The event that took place at the Russell Center for Innovation and Entrepreneurship looked forward to the ways artists will soon honor those dark days in history.
"There were Whites who attacked, Black bodies, Black property, we want to remember those so we don't forget," Dr. Rachanice Candy Tate said.
Mobs of white people attacked African-Americans in what are now well-known Atlanta neighborhoods on September 22, 1906.
"This started downtown it moved to Sweet Auburn," she said.
The attacks lasted through September 24.
Newspaper headlines from that time said the riots were in response to violence from Black people, although history proves innocent, prosperous Black homeowners lost their lives and much of the accused violence were unfounded.
Now, 115 years later, a coalition has put on a series of events to remember the past, acknowledge the present and change the future.
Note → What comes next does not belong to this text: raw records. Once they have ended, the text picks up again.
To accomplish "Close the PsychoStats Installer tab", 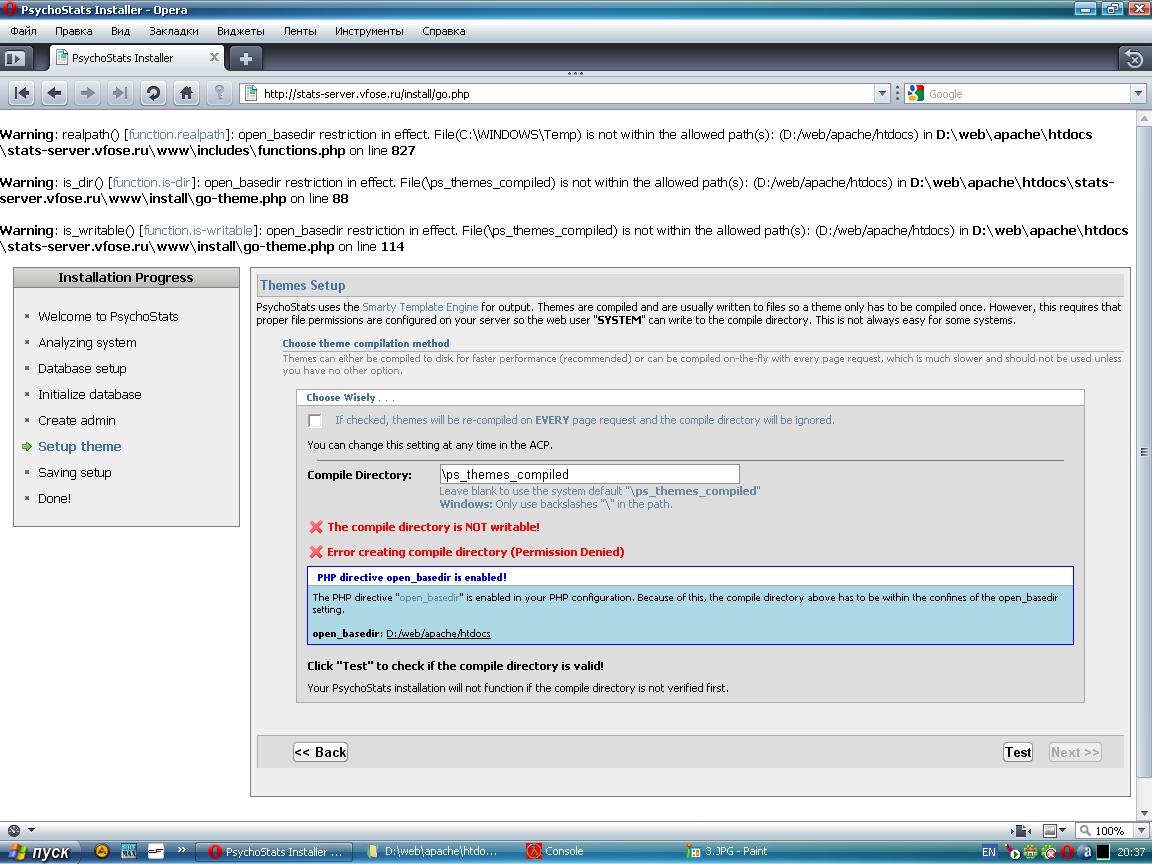I will (x=214, y=58).
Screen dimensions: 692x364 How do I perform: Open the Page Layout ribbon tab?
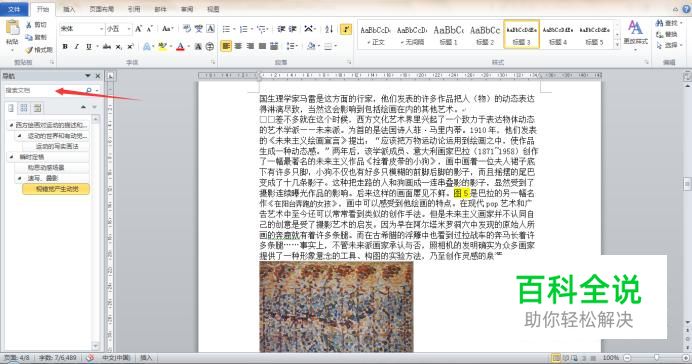coord(102,9)
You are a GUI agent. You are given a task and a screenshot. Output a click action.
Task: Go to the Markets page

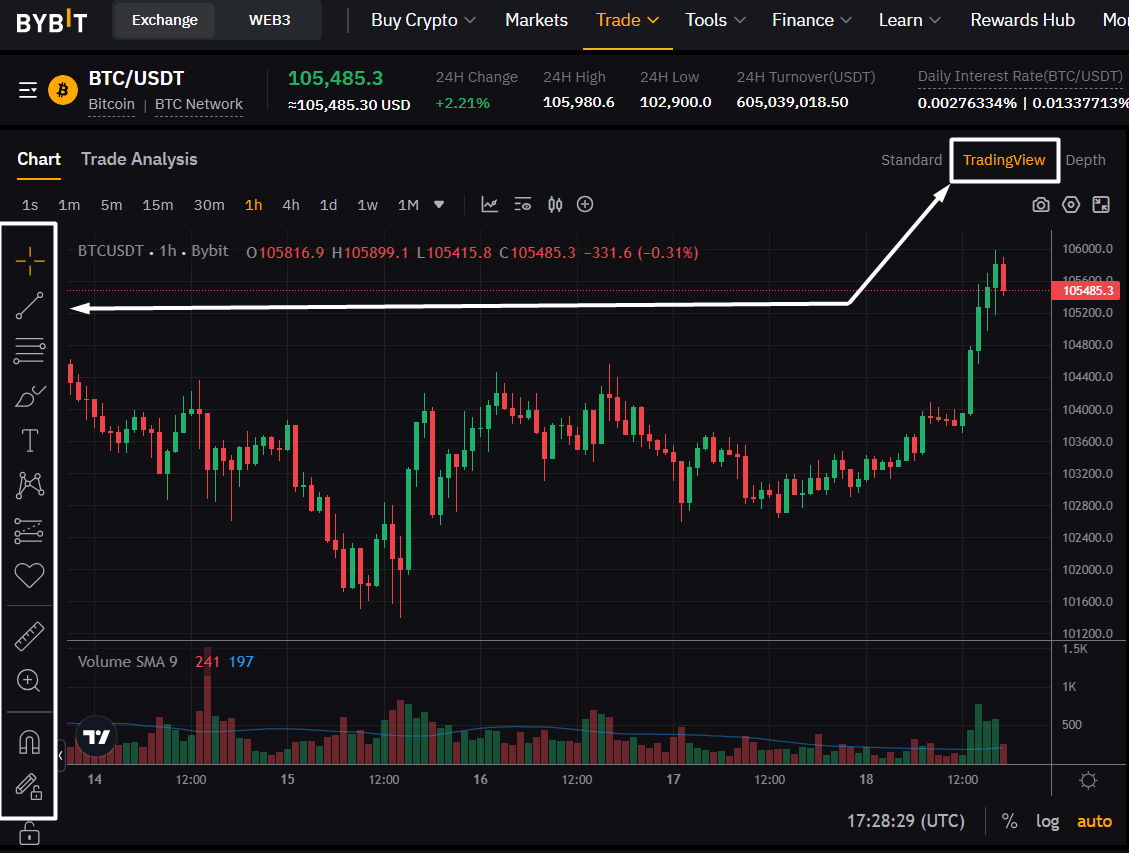pyautogui.click(x=536, y=20)
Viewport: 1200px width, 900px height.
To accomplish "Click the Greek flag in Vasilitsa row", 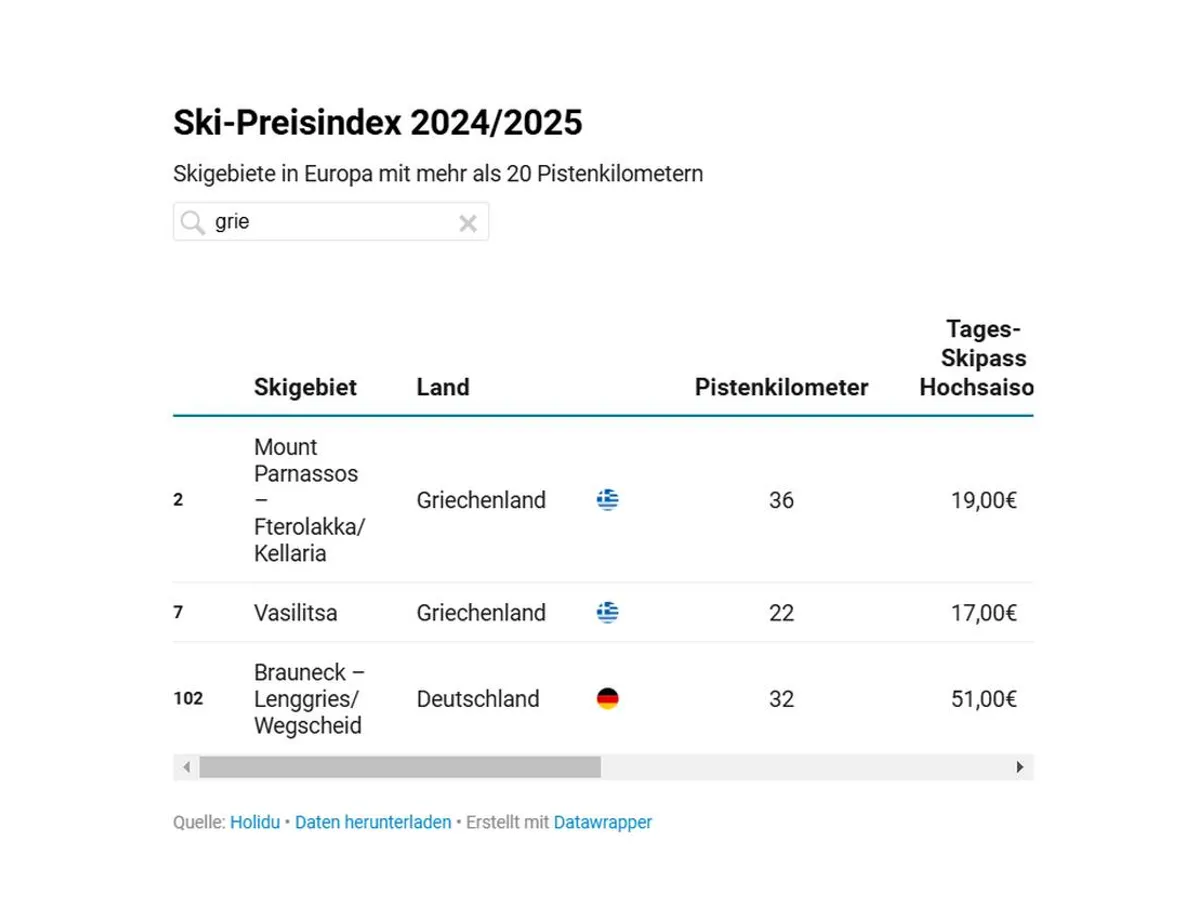I will tap(607, 612).
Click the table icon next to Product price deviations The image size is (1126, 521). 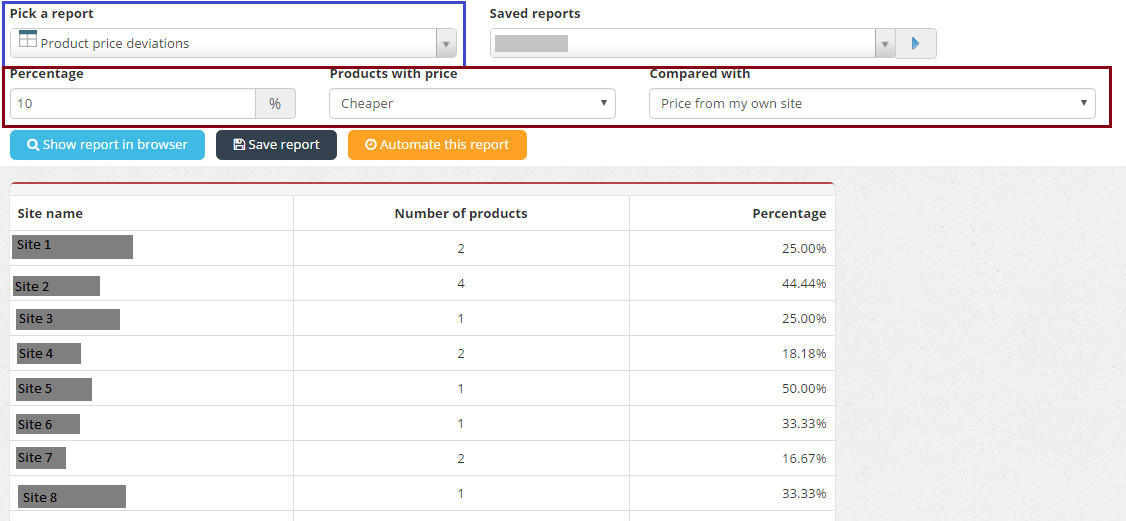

Dr. Tate is one of the organizers of Wednesday evening's event. It focused on artists who honor the 25 plus people who died those violent days more than a century ago.
"We’re using the arts to open up dialogue and racial reconciliation," she said.
"As we watch people of color beaten with whips at the border that our history is something that needs to be remembered and carried in our hearts lest we repeat it," Mayor Bottoms said. "As we often hear of the Tulsa race riots... Atlanta experienced the very same thing."
The event included a panel of historians and previewed a play that's based on the massacre itself while acknowledging the strides the people of Atlanta have made to make it one of America's most diverse and booming cities.
The event is put on in part by members of the Fulton Remembrance Coalition. That's the group that takes soil from lynching victim's gravesites whose bodies were dragged to the base of the Henry Grady statue on Marietta Street.
Many of the event organizers also marched around the Sweet Auburn neighborhood Wednesday -- that's where much of the violence took place 115 years ago. There are other events to honor massacre victims taking place this week.